Benchmark Times for Amanda
- Elite: <3:30
- Advanced: 4:30-5:30
- Intermediate: 6:30-7:00
- Beginner: >15:00
Training Focus
This workout develops the following fitness attributes:
- Power (8/10): Explosive hip extension for snatches and dynamic ring turnover require powerful, crisp reps. Efficient bar speed and aggressive pull-under are rewarded.
- Strength (7/10): The 135/95 lb squat snatch is heavy for volume in a sprint setting. Strength and stability are required to pull and receive the bar efficiently under fatigue.
- Stamina (6/10): Repeated high-skill reps under fatigue challenge muscular endurance in pulling, pressing support on rings, and leg/core stamina in the squat snatch overhead position.
- Flexibility (6/10): Receiving a full-depth squat snatch demands solid shoulder, thoracic, hip, and ankle mobility. Limited range of motion often becomes a limiter more than raw strength here.
- Speed (5/10): It’s fast but controlled. Transitions are brief, yet cycling is constrained by skill and load; rushing often backfires on missed reps or no-reps.
- Endurance (3/10): Short, sub-10-minute effort with no monostructural element; heart rate spikes but aerobic demand is limited. Breathing matters, yet this is not a long, sustained cardio piece.
Scaling Options
Scale to: Chest-to-Bar Pull-Up + Ring Dip (1:1) • Squat Snatch 115/75 lb or 95/65 lb • Rep scheme 7-5-3 or 6-4-2
Scaling Explanation
These options preserve the stimulus by keeping high-skill pulling/pressing and a squat snatch under challenging load while adjusting difficulty to maintain a fast, technical sprint.
Intended Stimulus
A fast, high-skill sprint. Each set should feel urgent but precise: quick singles or small sets on muscle-ups, then confident, snappy squat snatches with minimal rest. Athletes should lean into short rests, protect technique, and avoid failed reps. Aim to stay moving, breathe deliberately, and keep transitions tight.
Coach Insight
Pace the 9s. Settle early, then build speed as reps drop. Quick chalk, short breaths, go.

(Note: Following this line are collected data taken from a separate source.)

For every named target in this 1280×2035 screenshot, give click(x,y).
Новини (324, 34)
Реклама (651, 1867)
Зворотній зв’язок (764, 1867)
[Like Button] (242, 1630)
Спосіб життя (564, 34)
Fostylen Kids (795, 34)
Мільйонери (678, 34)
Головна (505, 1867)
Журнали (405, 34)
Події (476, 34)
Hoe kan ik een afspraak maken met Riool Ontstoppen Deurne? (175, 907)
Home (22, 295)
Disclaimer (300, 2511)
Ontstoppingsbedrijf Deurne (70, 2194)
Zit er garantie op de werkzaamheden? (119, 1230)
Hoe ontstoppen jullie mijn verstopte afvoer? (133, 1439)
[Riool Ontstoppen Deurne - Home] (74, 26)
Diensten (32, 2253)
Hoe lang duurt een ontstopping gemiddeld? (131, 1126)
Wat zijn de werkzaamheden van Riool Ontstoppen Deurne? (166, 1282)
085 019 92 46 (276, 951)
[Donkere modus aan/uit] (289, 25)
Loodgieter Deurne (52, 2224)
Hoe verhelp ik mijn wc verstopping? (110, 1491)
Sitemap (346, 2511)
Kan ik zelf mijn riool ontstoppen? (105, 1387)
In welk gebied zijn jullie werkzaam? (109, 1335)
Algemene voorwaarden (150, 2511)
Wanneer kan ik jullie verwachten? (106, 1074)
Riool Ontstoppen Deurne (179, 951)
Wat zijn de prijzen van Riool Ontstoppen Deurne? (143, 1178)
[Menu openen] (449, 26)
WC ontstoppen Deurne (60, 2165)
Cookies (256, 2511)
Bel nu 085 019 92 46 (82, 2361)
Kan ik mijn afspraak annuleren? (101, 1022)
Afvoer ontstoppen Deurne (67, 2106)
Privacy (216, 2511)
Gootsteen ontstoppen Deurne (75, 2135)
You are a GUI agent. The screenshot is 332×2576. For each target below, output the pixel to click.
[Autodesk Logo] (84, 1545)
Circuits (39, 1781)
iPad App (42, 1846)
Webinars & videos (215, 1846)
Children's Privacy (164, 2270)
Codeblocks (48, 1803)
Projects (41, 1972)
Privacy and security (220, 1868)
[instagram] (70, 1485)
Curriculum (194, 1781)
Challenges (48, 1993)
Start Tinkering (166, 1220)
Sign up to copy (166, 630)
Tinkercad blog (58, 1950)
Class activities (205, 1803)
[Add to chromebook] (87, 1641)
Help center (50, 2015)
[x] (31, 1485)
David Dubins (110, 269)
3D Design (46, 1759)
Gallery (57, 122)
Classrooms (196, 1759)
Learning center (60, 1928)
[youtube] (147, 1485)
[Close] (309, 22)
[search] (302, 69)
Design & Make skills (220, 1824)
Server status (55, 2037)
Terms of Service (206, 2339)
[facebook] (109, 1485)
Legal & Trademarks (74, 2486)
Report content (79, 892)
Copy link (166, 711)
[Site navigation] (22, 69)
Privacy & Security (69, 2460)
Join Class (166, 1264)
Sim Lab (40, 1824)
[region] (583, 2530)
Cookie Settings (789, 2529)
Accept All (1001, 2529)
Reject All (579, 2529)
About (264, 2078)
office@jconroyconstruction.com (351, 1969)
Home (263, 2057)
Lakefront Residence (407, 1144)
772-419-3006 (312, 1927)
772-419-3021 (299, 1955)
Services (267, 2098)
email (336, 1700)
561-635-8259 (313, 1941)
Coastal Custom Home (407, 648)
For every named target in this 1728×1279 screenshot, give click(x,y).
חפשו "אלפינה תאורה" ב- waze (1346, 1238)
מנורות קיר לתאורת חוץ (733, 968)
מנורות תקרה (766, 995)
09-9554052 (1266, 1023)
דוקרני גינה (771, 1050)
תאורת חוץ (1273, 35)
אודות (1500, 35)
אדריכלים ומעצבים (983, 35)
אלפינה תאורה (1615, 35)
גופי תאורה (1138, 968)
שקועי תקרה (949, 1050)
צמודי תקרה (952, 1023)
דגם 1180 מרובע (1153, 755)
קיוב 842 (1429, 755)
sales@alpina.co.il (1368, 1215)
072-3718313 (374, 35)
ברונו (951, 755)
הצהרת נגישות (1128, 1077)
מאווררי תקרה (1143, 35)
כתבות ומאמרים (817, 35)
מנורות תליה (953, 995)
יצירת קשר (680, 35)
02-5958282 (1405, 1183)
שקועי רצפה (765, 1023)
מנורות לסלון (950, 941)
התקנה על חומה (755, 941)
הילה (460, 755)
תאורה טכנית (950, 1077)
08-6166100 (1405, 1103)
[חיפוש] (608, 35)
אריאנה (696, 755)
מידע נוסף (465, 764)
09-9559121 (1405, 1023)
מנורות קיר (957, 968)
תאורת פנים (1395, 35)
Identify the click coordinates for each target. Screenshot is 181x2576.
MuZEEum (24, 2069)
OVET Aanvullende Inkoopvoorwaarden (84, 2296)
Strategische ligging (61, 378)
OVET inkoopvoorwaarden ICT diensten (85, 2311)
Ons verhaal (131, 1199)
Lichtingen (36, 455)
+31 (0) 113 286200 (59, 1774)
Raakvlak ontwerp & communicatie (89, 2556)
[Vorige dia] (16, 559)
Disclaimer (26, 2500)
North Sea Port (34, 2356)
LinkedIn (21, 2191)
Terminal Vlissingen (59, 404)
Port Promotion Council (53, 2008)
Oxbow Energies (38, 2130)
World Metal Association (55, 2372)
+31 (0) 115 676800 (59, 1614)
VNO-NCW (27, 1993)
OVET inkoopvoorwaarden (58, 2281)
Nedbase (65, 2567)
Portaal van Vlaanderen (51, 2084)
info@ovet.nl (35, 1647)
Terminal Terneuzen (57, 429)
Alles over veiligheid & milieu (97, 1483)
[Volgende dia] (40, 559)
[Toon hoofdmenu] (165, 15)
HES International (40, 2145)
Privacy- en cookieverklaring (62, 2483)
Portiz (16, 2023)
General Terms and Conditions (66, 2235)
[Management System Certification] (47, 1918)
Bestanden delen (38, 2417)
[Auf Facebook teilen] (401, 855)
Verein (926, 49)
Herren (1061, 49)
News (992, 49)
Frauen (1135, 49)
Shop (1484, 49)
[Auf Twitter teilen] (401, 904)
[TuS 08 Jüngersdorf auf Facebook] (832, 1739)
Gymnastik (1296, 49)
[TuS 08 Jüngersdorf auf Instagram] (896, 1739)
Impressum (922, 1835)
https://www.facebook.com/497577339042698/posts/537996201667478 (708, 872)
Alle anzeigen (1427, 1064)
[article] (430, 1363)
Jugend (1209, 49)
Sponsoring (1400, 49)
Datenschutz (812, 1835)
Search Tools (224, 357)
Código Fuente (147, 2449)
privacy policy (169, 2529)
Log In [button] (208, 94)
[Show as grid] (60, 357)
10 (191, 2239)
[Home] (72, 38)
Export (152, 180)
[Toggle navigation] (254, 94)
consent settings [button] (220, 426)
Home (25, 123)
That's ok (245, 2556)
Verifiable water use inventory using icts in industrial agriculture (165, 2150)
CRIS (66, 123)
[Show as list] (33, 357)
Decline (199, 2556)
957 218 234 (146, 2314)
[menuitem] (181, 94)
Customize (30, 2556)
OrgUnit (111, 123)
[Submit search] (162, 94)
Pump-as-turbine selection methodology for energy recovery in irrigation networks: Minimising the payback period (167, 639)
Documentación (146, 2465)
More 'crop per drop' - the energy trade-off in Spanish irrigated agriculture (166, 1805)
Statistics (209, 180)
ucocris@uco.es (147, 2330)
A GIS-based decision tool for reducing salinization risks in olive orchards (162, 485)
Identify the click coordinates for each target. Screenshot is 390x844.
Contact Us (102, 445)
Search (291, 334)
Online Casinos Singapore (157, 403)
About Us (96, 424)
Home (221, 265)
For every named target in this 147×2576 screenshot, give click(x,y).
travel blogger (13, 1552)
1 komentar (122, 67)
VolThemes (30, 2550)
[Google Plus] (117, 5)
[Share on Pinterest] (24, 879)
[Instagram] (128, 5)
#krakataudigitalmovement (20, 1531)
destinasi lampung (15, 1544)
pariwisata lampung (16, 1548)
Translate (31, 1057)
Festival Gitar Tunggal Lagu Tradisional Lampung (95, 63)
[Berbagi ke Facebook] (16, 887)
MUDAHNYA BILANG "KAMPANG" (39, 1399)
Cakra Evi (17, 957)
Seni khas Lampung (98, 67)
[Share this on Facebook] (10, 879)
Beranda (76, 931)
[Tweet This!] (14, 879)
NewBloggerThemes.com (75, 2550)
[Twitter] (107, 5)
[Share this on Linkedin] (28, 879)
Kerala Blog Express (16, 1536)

One tip: Commit to quality first rep on every snatch. A clean first lift sets rhythm and confidence.
Avoid big, risky sets of muscle-ups early and don’t chase touch-and-go snatches if your positions aren’t perfect.
Benchmark Notes
These times represent finish targets from beginner (L1) to elite (L9). If you’re near L5, aim to finish around 7 minutes. Faster athletes who can link muscle-ups and cycle heavy snatches smoothly will trend toward L7–L9. Use the time cap if you’re developing skills or strength.
Modality Profile
This is a pure gymnastics and weightlifting couplet with no monostructural element. Time is split fairly evenly between ring muscle-ups and heavy squat snatches, though individual strengths may shift the balance slightly. Both movements demand high coordination and control under fatigue.